Lesson Learned or How To Do it Wrong and Still Get Lucky

This is the Attorney General’s report on a self-defense shooting that happened in Manchester NH this past summer. It’s 29 pages but I found it to be an interesting read.



Very interesting indeed. I think this he was very lucky. Based on some of the statements he made albeit in distress due to the circumstances he could have been charged minimally with manslaughter. I could see another DA interpret the evidence completely opposite of what this DA did.
The take away from this for all of us who choose ourselves as the first line of defense for our family. And why USCCA and everything the organization offers its members shouldn’t be taken for granted is God forbid you have to take a life to save yours or your loved one’s. Your 2nd call after 911 should be to an attorney or USCCA hotline.


I don’t disagree with anything that you wrote, but I pulled a little different lesson from the report.

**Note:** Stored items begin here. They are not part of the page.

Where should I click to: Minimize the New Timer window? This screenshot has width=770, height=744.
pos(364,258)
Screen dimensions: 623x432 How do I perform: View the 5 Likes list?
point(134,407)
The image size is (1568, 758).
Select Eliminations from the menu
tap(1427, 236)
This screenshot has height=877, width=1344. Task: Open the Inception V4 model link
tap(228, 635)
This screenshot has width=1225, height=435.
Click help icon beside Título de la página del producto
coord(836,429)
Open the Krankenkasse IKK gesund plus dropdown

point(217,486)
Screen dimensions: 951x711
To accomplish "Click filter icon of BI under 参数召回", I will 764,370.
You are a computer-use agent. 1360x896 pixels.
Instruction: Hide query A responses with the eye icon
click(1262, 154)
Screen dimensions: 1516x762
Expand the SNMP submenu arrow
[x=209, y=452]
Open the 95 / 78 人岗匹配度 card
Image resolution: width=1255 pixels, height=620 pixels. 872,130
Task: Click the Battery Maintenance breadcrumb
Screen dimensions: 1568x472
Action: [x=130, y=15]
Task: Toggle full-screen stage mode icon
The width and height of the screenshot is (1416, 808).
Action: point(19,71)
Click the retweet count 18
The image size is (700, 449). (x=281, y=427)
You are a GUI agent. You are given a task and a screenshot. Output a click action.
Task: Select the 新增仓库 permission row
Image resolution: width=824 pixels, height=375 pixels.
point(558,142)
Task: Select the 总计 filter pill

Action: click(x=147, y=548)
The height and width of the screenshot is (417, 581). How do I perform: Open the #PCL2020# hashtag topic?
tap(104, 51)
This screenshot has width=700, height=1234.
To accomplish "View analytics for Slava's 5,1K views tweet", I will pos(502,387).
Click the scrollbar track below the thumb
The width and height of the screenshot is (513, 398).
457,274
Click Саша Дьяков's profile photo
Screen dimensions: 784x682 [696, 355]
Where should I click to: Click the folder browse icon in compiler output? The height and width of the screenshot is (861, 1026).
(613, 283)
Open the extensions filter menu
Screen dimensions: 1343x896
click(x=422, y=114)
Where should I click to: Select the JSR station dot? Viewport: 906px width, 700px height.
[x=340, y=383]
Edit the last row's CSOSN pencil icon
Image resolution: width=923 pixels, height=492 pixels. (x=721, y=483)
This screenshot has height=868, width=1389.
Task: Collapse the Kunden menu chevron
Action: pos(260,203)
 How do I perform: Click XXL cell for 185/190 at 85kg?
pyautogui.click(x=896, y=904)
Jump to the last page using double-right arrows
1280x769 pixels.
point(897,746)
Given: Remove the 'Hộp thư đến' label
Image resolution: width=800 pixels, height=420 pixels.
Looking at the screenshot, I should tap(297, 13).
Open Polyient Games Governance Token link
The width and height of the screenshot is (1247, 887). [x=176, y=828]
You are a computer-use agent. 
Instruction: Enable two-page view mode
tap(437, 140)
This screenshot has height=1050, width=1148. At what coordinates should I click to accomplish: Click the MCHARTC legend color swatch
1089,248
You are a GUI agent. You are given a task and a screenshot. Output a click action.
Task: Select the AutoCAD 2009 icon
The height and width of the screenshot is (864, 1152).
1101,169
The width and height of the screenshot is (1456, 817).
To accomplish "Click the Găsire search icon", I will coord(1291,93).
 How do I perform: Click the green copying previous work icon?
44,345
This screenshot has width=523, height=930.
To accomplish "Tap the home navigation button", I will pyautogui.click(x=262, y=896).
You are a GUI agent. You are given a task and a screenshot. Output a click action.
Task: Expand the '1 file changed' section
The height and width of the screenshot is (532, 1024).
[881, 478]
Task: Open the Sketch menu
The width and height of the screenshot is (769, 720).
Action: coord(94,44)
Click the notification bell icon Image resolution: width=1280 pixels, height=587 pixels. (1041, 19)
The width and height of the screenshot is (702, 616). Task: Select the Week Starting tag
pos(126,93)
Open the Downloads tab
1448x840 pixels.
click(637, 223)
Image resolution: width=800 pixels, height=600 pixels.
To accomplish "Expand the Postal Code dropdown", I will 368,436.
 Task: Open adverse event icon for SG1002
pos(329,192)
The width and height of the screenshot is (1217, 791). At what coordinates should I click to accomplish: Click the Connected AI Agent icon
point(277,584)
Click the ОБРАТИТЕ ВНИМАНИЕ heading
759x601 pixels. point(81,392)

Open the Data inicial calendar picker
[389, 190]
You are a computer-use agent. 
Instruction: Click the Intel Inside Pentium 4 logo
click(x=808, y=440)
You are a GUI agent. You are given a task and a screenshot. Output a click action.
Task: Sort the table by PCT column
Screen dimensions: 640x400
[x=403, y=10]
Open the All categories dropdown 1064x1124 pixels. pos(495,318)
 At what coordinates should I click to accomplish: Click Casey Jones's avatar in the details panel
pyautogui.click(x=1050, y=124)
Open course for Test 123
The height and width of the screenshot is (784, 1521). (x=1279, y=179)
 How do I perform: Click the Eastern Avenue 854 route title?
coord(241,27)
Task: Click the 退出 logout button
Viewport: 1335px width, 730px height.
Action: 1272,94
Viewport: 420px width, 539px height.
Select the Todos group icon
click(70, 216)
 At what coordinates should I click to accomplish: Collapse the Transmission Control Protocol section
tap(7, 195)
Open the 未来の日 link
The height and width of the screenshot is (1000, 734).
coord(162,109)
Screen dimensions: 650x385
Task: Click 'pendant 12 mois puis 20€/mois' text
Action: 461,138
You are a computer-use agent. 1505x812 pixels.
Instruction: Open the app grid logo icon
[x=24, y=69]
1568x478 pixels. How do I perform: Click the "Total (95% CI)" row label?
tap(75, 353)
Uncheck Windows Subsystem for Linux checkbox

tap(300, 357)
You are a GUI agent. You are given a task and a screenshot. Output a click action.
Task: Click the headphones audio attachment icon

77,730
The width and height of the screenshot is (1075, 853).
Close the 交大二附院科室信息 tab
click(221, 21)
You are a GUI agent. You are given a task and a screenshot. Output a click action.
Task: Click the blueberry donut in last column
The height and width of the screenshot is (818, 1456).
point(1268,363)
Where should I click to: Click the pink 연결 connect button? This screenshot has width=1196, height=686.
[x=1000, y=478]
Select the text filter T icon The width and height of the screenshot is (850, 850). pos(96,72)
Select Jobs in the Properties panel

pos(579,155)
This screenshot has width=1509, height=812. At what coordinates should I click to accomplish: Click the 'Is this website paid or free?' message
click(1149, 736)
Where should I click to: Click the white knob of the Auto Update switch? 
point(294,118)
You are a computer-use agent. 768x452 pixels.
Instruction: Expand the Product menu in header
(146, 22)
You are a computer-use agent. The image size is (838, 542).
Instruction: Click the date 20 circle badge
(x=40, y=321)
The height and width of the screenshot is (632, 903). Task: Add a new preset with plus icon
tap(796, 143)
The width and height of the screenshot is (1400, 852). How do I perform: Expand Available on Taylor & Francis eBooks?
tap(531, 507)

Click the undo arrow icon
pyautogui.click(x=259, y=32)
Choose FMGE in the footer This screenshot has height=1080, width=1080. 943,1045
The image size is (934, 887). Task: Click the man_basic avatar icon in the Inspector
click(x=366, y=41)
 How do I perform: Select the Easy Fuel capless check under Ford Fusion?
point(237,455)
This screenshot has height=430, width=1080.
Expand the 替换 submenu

If you are away from the house and get a notification that your house has been broken in to and no family is home…call 911, stay put, and let the police handle it…show up with coffee after they’ve called you with the all clear.

Our objective is defense of life, not stuff. No amount of stuff in the world is worth putting your life (or your financial life) at risk IMO. Life is a different story.

Just my take-aways sir.


You are absolutely right. And I did think that as well. And that would be the proper reaction in that specific scenario. You might say his first mistake. I was thinking not that scenario but another circumstance of having to defend your life. What one should do and what happens from the point after you are forced to discharged your firearm and and as a result end a life.
As a side note. I don’t think his trounles end there. I can see where he could easily be found liable in a civil suit. Where the burden of proof is much less. And the statements he made will surely weigh in the plaintiffs favor.


Whether he can be held liable in civil court is also a question of law. In Kentucky, if you use deadly force in self defense or defense of others and it is determined not to be unlawful, then you are immune both criminally and civilly. RSA 627:1 provides civil immunity similar to Kentucky.


I totally agree with you @JamesR.


A lot of people consider their pets to be theirs kids or at least part of the family. Just food for thought.